Honey is good for you, and it’s a nice natural substitute for sweeteners like table sugar or high-fructose corn syrup. But it’s good for bees as well–and vitally important to their well-being, as it turns out. Honey contributes a detoxifying effect that can protect bees from pesticides.
For American agriculture, bees are valuable not for their honey, but for their pollination services–without them, you wouldn’t have almonds, blueberries, tomatoes and a long list of other crucial crops. For this reason, bees are often hired out by the hive to pollinate farmers’ fields. That means they are exposed to a wide range of pesticides meant to ward off other insects. But honeybees throughout North America have been dying by the millions for a decade now, often simply disappearing from their hives never to return. The phenomenon now known as colony collapse disorder has many possible culprits, from pathogens to pesticides.
Researchers are making headway in mapping the genes that help bees overcome these obstacles, including which genes help them safely break down pesticides. Now researchers have identified several compounds that help turn on those genes. They’re present in honey, something commercial bees don’t get to keep–their food supply is taken for human use, and bees are feed sweet substitutes like corn syrup.
Wenfu Mao and colleagues found three compounds in honey that increase the expression of a gene that helps bees metabolize pesticides. The most important chemical is something called p-coumaric acid, which is found in pollen cells. By eating honey, which contains pollen, the bees are exposed to a compound that basically boosts their ability to break down dangerous chemicals. So honey substitutes like high-fructose corn syrup may compromise their health.
Scientists knew pollen ingestion helps bee health, but they haven’t been sure why. This study pinpoints one crucial reason.
“After comprehensive testing and development, p-coumaric acid may find use as an additive to honey substitutes to allow beekeepers to maintain colonies during food shortages,” the authors write, “without compromising the ability of their bees to defend themselves against the pesticides and pathogens that currently bedevil beekeeping in the United States.”
The paper is in this week’s issue of the Proceedings of the National Academy of Sciences.
########
| ACTIVITY |
Copy out the article on how honey helps bees break down pesticides word for word, from start to finish.

| THE DATA |
########
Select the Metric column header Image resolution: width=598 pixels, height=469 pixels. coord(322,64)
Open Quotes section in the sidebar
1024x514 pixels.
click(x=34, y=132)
########
| SOLUTION TO THE PROBLEM |
Honey is good for you, and it’s a nice natural substitute for sweeteners like table sugar or high-fructose corn syrup. But it’s good for bees as well–and vitally important to their well-being, as it turns out. Honey contributes a detoxifying effect that can protect bees from pesticides.
For American agriculture, bees are valuable not for their honey, but for their pollination services–without them, you wouldn’t have almonds, blueberries, tomatoes and a long list of other crucial crops. For this reason, bees are often hired out by the hive to pollinate farmers’ fields. That means they are exposed to a wide range of pesticides meant to ward off other insects. But honeybees throughout North America have been dying by the millions for a decade now, often simply disappearing from their hives never to return. The phenomenon now known as colony collapse disorder has many possible culprits, from pathogens to pesticides.
Researchers are making headway in mapping the genes that help bees overcome these obstacles, including which genes help them safely break down pesticides. Now researchers have identified several compounds that help turn on those genes. They’re present in honey, something commercial bees don’t get to keep–their food supply is taken for human use, and bees are feed sweet substitutes like corn syrup.
Wenfu Mao and colleagues found three compounds in honey that increase the expression of a gene that helps bees metabolize pesticides. The most important chemical is something called p-coumaric acid, which is found in pollen cells. By eating honey, which contains pollen, the bees are exposed to a compound that basically boosts their ability to break down dangerous chemicals. So honey substitutes like high-fructose corn syrup may compromise their health.
Scientists knew pollen ingestion helps bee health, but they haven’t been sure why. This study pinpoints one crucial reason.
“After comprehensive testing and development, p-coumaric acid may find use as an additive to honey substitutes to allow beekeepers to maintain colonies during food shortages,” the authors write, “without compromising the ability of their bees to defend themselves against the pesticides and pathogens that currently bedevil beekeeping in the United States.”
The paper is in this week’s issue of the Proceedings of the National Academy of Sciences.